In the (b),I have some questions:
(1) Does it mean ψ can be real or not real?
(2) Why do the solutions of linear combination must have the same energy? As I know, these solutions are often different, as long as they are eigenvalues of time-independent Schrodinger equation.
(3) In the sentence "......as well stick to ψ's that are real", what does "that" denote?

2. Nov 4, 2016

BvU

Hi,

Your question falls out of the blue for someone who doesn't have Griffiths at hand. Provide some more context (not by attaching pages upon pages of pictures, but in a few words -- that helps you to understand the question as well).

This section is an introduction to the time independent Schroedinger equation (separation of variables $\bf x$ and $t$ in math lingo)
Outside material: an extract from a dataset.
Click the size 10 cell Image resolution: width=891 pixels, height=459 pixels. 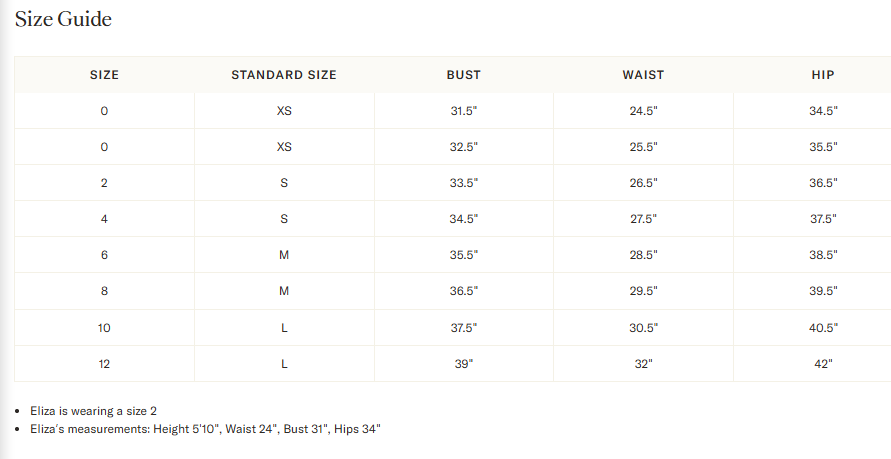pos(104,328)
Apparently (a) is no problem for you.
(1) For (b) you ask what he says in the note ? When you type ψ no one knows if you mean his $\Psi$ or his $\it \psi$. What is it specifically that isn't clear ?
(2) that's not what it says. But if you express a solution with a given energy as a linear combination of other solutions, those better have the same energy !
(3) you can also read "stick to real $\it \psi$"
so there is no reason to ask what "that" stands for any more . perhaps you want to rephrase ?

3. Nov 4, 2016

Tspirit

Thank you for pointing out my improper way to describe my question and answering my question.

4. Nov 4, 2016

BvU

All in good spirit. You think you have it figured out now ?

5. Nov 4, 2016

Tspirit

No, I am thinking. Maybe tomorrow.

6. Nov 4, 2016

7. Nov 6, 2016

Jamison Lahman

It is important to remember the two main purposes of $\Psi$ and $\psi$: $\Psi$ is defined to be complex by equation 2.14 as you have posted. I am sure Griffiths at some point has explained the concept of an expectation value where, when normalized, $$\int_{-\infty}^{\infty} |\Psi(x,t)|^{2}dx = 1$$
The absolute value eliminates the complex nature of the wave function. Additionally, $\psi$ is an eigenfunction which, when an operator is applied, produces an eigenvalue, in this case the energy. In his hint, he states that $\psi$ and $\psi^{*}$ both result in the same eigenvalue (energy), so he is saying you might as well make $\psi$ real. Griffiths has a very comprehensive appendix on linear algebra that may prove helpful to read (if you continue into chapter 3, I would highly recommend reading the appendix).